AIM: Print again, word for word, the lines in the items below beginning with the line containing "The width and height of the screenshot is (1183, 665)." and ending with the line containing "click(35, 50)".

(Source data)

.....

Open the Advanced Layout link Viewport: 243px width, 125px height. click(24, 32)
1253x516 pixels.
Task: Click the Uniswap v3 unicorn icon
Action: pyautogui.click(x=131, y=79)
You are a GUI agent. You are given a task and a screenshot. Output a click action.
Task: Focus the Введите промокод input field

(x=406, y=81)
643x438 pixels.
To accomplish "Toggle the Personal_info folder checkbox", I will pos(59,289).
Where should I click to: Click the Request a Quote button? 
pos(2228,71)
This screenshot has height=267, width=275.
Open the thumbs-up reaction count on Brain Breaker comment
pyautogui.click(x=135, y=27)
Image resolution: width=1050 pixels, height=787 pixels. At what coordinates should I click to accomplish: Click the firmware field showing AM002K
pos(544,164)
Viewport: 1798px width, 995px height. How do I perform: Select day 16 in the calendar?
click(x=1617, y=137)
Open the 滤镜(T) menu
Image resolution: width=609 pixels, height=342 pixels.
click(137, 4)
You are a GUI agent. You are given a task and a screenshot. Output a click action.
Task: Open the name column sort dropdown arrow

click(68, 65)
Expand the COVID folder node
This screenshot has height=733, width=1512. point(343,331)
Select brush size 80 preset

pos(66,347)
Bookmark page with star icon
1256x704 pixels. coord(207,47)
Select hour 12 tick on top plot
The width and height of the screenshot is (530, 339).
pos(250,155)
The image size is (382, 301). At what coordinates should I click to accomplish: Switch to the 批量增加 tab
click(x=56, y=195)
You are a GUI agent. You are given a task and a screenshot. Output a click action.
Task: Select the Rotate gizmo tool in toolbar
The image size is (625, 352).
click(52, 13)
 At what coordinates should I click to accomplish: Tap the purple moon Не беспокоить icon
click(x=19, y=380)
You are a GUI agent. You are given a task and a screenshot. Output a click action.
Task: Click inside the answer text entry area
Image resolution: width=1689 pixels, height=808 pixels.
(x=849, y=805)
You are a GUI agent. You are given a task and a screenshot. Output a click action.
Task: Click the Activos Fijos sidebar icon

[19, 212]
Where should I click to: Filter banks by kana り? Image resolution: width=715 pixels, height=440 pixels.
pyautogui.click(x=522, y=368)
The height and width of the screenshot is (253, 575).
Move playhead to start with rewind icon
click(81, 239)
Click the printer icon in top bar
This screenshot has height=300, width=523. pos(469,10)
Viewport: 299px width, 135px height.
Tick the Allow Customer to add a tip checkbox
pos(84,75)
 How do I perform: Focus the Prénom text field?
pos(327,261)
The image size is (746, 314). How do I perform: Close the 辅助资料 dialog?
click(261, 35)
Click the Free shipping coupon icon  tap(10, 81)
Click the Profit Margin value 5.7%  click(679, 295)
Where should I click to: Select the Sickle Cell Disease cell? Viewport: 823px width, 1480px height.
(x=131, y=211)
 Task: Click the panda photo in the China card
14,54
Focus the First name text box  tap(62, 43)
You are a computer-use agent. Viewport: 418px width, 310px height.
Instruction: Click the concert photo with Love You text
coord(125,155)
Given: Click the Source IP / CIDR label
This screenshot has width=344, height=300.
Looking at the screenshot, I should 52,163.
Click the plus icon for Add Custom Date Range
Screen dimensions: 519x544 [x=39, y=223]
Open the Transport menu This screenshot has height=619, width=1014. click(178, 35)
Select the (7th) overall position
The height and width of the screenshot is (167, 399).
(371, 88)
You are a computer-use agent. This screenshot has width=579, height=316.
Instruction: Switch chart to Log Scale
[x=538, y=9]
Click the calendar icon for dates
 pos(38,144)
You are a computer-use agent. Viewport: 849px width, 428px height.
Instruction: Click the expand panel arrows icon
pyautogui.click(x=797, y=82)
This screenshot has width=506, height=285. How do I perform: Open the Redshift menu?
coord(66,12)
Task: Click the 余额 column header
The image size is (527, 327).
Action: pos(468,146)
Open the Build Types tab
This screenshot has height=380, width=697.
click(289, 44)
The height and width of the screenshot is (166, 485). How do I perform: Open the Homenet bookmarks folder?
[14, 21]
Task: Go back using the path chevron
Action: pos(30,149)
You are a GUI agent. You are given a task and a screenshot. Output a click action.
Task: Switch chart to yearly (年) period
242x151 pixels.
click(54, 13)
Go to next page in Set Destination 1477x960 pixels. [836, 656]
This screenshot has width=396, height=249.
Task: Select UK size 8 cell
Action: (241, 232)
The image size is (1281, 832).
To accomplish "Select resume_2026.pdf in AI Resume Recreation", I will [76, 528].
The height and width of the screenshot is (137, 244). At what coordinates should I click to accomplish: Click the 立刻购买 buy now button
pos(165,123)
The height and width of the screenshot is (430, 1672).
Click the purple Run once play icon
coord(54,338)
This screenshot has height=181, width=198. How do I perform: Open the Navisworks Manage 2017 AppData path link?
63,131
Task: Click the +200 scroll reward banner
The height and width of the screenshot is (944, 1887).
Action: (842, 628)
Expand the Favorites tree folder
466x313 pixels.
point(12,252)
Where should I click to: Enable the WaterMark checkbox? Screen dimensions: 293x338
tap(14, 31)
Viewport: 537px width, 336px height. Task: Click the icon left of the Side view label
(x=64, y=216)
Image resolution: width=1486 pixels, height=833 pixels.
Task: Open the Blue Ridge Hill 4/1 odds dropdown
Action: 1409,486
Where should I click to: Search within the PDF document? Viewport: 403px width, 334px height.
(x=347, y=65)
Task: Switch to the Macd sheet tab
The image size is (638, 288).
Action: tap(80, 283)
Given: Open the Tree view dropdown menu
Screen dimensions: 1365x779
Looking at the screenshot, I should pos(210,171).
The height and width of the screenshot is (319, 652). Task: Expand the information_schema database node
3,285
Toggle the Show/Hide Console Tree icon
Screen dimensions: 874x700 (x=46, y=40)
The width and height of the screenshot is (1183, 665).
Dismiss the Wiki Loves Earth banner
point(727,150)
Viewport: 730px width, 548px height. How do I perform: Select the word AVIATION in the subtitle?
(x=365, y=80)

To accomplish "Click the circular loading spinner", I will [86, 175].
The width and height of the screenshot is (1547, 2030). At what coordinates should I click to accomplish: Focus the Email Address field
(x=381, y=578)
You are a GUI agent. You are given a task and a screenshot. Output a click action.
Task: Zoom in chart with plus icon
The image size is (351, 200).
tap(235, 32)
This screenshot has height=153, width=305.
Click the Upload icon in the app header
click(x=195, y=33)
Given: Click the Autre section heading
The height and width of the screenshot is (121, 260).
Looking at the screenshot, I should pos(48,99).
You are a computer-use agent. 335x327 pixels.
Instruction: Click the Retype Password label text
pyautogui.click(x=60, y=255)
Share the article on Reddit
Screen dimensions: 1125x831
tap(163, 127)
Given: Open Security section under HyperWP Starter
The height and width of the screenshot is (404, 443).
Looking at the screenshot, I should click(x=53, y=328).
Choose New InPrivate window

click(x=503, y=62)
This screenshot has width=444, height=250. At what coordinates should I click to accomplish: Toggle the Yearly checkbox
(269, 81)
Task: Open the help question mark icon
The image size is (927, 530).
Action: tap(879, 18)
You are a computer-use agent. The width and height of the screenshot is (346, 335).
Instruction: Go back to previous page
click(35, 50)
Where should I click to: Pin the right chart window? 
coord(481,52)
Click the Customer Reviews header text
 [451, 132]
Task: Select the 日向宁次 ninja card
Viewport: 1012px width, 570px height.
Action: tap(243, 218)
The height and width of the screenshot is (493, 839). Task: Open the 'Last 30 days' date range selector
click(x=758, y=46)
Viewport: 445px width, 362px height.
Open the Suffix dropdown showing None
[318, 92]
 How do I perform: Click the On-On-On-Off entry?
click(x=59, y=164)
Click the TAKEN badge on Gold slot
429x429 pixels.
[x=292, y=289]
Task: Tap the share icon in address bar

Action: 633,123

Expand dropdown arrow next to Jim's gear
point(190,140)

.....

COMPLETE RESPONSE:
The width and height of the screenshot is (1183, 665).
Dismiss the Wiki Loves Earth banner
point(727,150)
Viewport: 730px width, 548px height. How do I perform: Select the word AVIATION in the subtitle?
(x=365, y=80)

To accomplish "Click the circular loading spinner", I will [86, 175].
The width and height of the screenshot is (1547, 2030). At what coordinates should I click to accomplish: Focus the Email Address field
(x=381, y=578)
You are a GUI agent. You are given a task and a screenshot. Output a click action.
Task: Zoom in chart with plus icon
The image size is (351, 200).
tap(235, 32)
This screenshot has height=153, width=305.
Click the Upload icon in the app header
click(x=195, y=33)
Given: Click the Autre section heading
The height and width of the screenshot is (121, 260).
Looking at the screenshot, I should pos(48,99).
You are a computer-use agent. 335x327 pixels.
Instruction: Click the Retype Password label text
pyautogui.click(x=60, y=255)
Share the article on Reddit
Screen dimensions: 1125x831
tap(163, 127)
Given: Open Security section under HyperWP Starter
The height and width of the screenshot is (404, 443).
Looking at the screenshot, I should click(x=53, y=328).
Choose New InPrivate window

click(x=503, y=62)
This screenshot has width=444, height=250. At what coordinates should I click to accomplish: Toggle the Yearly checkbox
(269, 81)
Task: Open the help question mark icon
The image size is (927, 530).
Action: tap(879, 18)
You are a computer-use agent. The width and height of the screenshot is (346, 335).
Instruction: Go back to previous page
click(35, 50)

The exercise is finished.